The AquaGraph project aims to enable end-users in the aquaculture sector to observe complex interconnections in their production data.The aquaculture industry generates enormous amounts of data every day. Data comes from sensors in the fish cages, cameras, boats, feeding centrals, but also from e-mails and notes made by the people working on the production sites as veterinarians, farmers, or managers. Large data sets are challenging to navigate, and many interconnections will be difficult to detect using today's solutions. Thus, the potential value of the generated data, in terms of improving aquaculture production, is still not fully exploited.
Present-day techniques for gathering and displaying the produced aquaculture data involve challenges related to finding and visualising the interconnections within the gathered data. High quantities of data make it difficult for operators to navigate through millions of data points in a table. Furthermore, when the data quantity is high, the interconnections between the data become as important as the data itself. Typically, relational databases are used, which do not robustly store or display relationships between the data.
Illustration of the AquaGraph concept.
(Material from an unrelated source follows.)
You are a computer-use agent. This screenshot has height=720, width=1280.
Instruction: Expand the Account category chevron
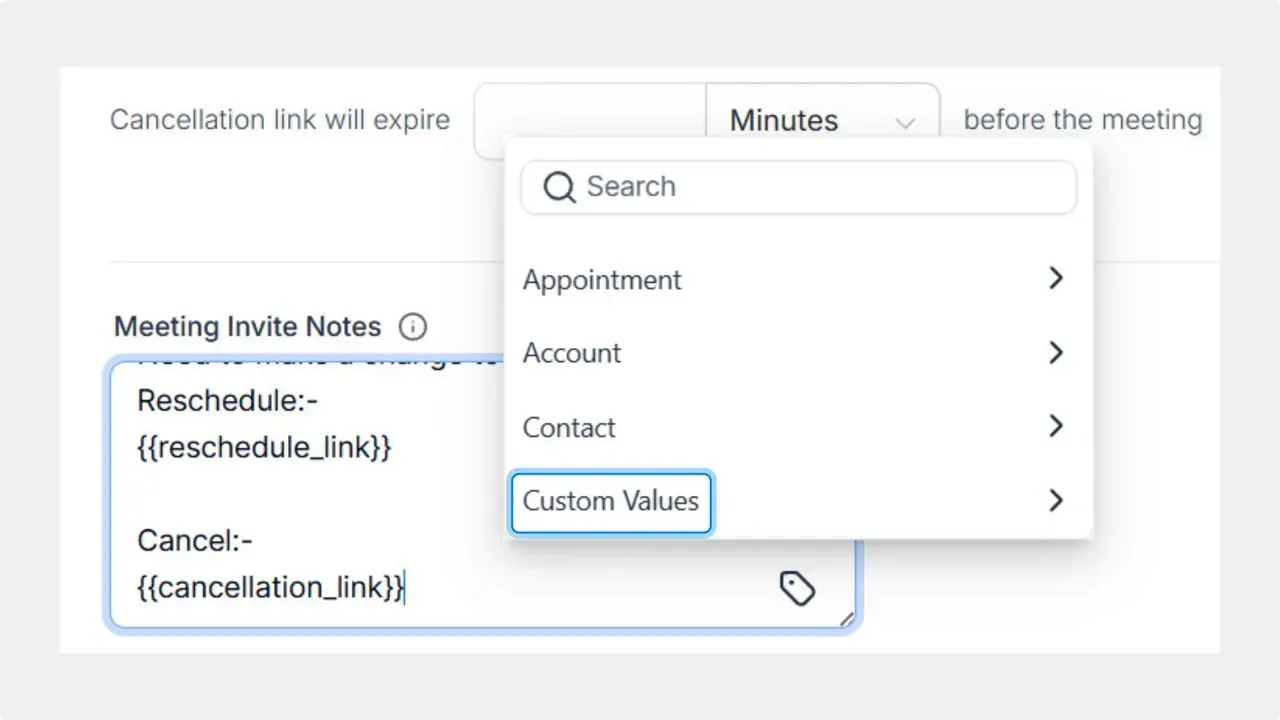point(1055,353)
Data from assets in the aquaculture industry is organized in a graph database for improved interpretation of the interconnections in data. Illustration: Mats Mulelid, SINTEF Ocean AS.
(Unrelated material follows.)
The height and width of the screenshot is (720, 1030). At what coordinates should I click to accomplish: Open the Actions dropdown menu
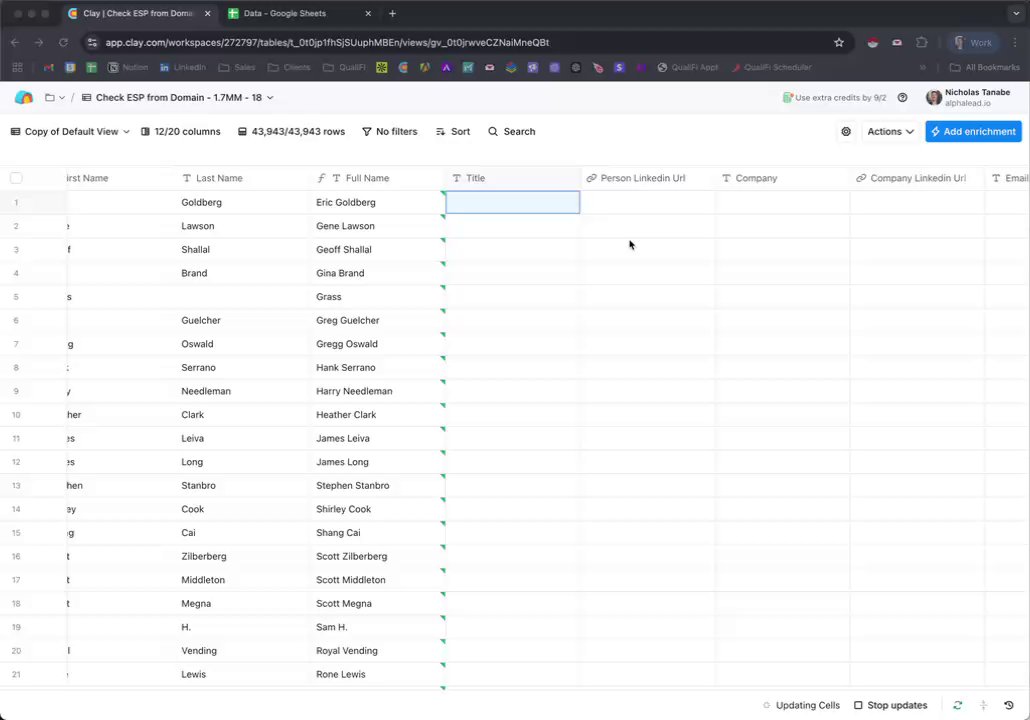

Discovering subtle interconnections is currently an experience-based effort among the fish farm operators. The precision fish farming concept emphasises the need for increased observability and understanding of data, creating a knowledge-based decision-making process in the aquaculture industry. Going from experience- to knowledge-based decision-making will enable end-users in the aquaculture sector to observe complex interconnections and optimize production.
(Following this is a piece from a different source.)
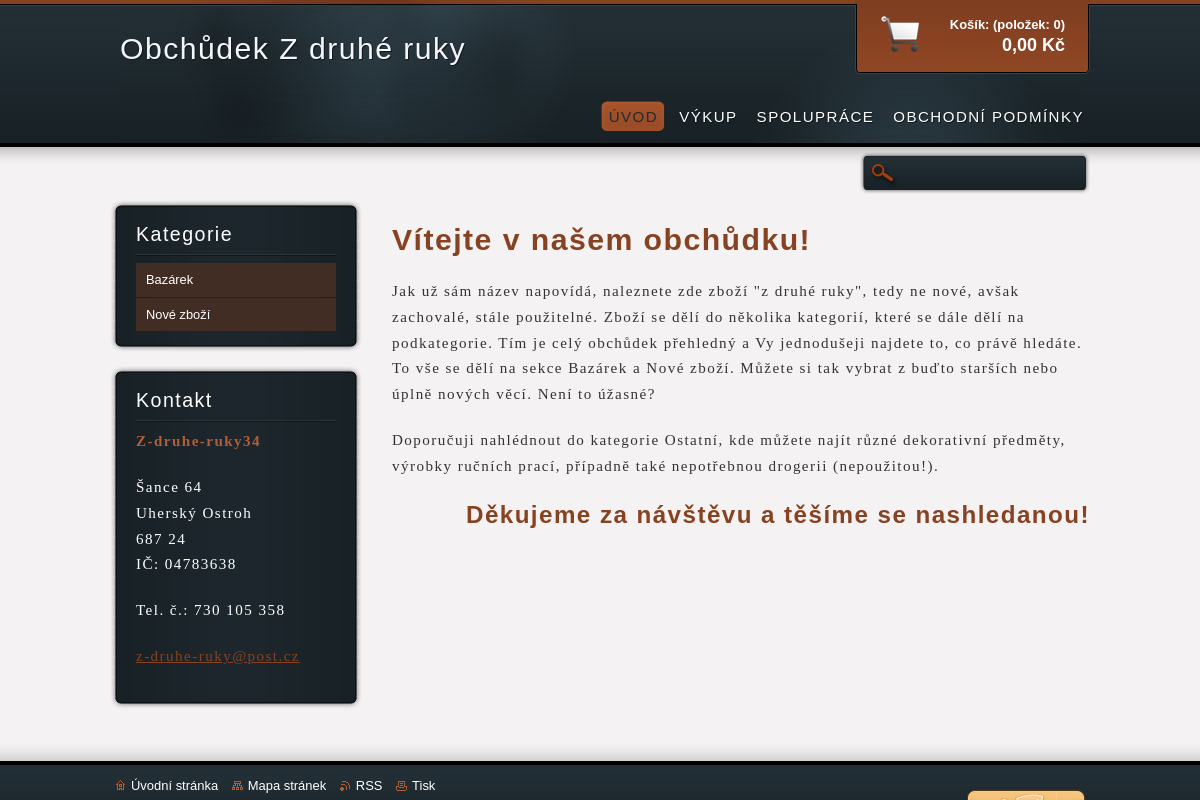Viewport: 1200px width, 800px height.
Task: Open Úvodní stránka from the footer
Action: coord(175,785)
The AquaGraph project intends to create a novel software tool to investigate production optimization and visualisation of complex interconnections in aquaculture data using graph databases. The integration of production data in a graph database aspires to provide fish farmers, research communities, governmental bodies, and other interested parties improved insight into interconnections between variables through novel visualisation of data. The project will focus the research activities (RA) towards: RA1: Graph database foundation, RA2: Visualisation of data in graph databases and RA3: Using graph databases to improve aquaculture operations. The developed tool will contribute to the digitalization of the aquaculture industry, more optimal production, and improved decision support by combining methods from computer science, cybernetics, and the precision fish farming concept.
The primary objective of AquaGraph is to create a software tool based on graph databases that enables the end-users to observe complex interconnections in their production data, which will make optimization of the production possible. The primary objective is built upon the following secondary objectives:
- Secondary objective 1: Identify the requirements and specifications needed to structure and integrate aquaculture data in graph databases.
- Secondary objective 2: Visualise the gathered data.
- Secondary objective 3: Develop methods for optimization and decision support.
- Secondary objective 4: Validate the developed technologies in relevant case studies.